───── Fragmento del texto ─────
Ésa es su misión en Libia: ayudar a los inmigrantes africanos que se agolpan en este país magrebí con el sueño de alcanzar Europa. Cada viernes, desde la Iglesia Católica de San Francesco de Trípoli, las hermanas atienden a unos 120 subsaharianos. Les reparten bolsas de comida y les ayudan en las gestiones hospitalarias o burocráticas con la embajada. También visitan siete cárceles de Trípoli y sus aledaños para echar una mano a los presos, y hacen posible que 71 niños extranjeros puedan estudiar en escuelas privadas de Trípoli, ya que la educación pública no los admite. Ahora, todo eso, que es su vida (Moya lleva casi 11 años en Libia, y Martí suma un año y medio intenso), queda a 1.400 kilómetros de sus manos. Y por eso no pueden contener las lágrimas.
─────
▶ Requisitos de la tarea
Copia íntegro el fragmento sobre la labor de las hermanas con los inmigrantes en Libia, sin cambiar nada.
───── Información extraída ─────
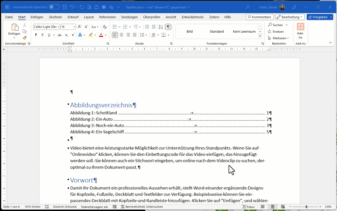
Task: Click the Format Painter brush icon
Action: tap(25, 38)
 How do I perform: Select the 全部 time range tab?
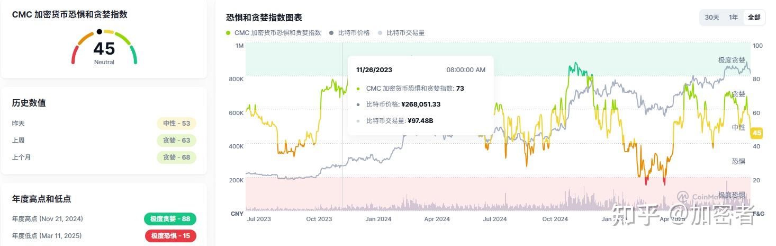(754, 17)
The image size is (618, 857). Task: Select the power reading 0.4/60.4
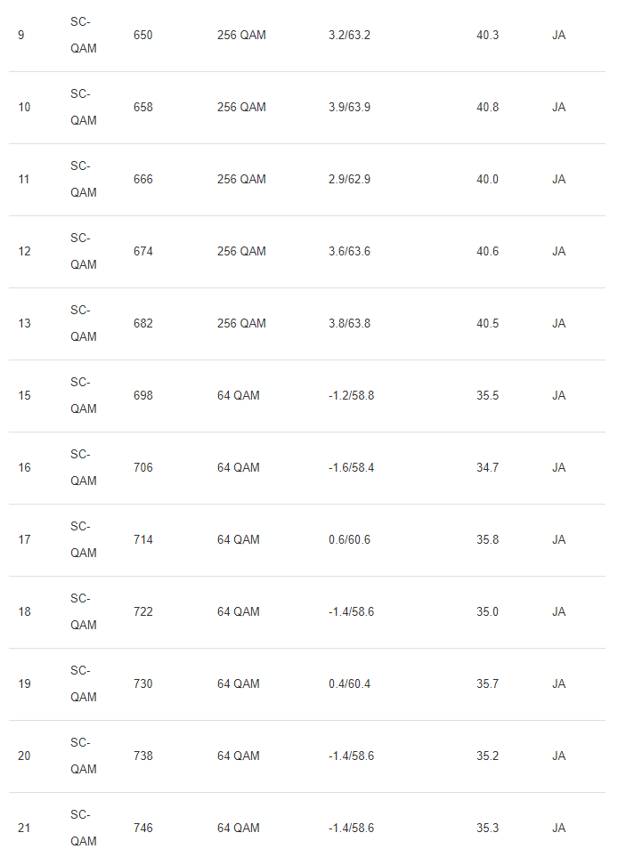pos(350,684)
─────
───── Información extraída ─────
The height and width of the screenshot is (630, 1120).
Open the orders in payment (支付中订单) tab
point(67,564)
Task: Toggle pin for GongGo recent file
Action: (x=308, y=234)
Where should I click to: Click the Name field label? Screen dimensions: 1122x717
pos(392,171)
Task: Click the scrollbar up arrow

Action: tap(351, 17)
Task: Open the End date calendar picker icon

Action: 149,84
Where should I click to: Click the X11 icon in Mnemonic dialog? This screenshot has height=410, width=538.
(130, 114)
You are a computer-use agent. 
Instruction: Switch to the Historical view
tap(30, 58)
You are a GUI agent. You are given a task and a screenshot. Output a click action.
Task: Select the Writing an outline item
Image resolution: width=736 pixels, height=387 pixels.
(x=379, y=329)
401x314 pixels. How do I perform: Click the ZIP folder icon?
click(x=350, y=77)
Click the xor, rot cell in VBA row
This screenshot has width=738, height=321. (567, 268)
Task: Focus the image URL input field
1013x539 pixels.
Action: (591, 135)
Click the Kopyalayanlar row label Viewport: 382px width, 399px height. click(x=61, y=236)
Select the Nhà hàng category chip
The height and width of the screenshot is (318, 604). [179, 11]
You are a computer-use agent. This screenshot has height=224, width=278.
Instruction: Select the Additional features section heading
─────
▶ Solución de la tarea
Ésa es su misión en Libia: ayudar a los inmigrantes africanos que se agolpan en este país magrebí con el sueño de alcanzar Europa. Cada viernes, desde la Iglesia Católica de San Francesco de Trípoli, las hermanas atienden a unos 120 subsaharianos. Les reparten bolsas de comida y les ayudan en las gestiones hospitalarias o burocráticas con la embajada. También visitan siete cárceles de Trípoli y sus aledaños para echar una mano a los presos, y hacen posible que 71 niños extranjeros puedan estudiar en escuelas privadas de Trípoli, ya que la educación pública no los admite. Ahora, todo eso, que es su vida (Moya lleva casi 11 años en Libia, y Martí suma un año y medio intenso), queda a 1.400 kilómetros de sus manos. Y por eso no pueden contener las lágrimas.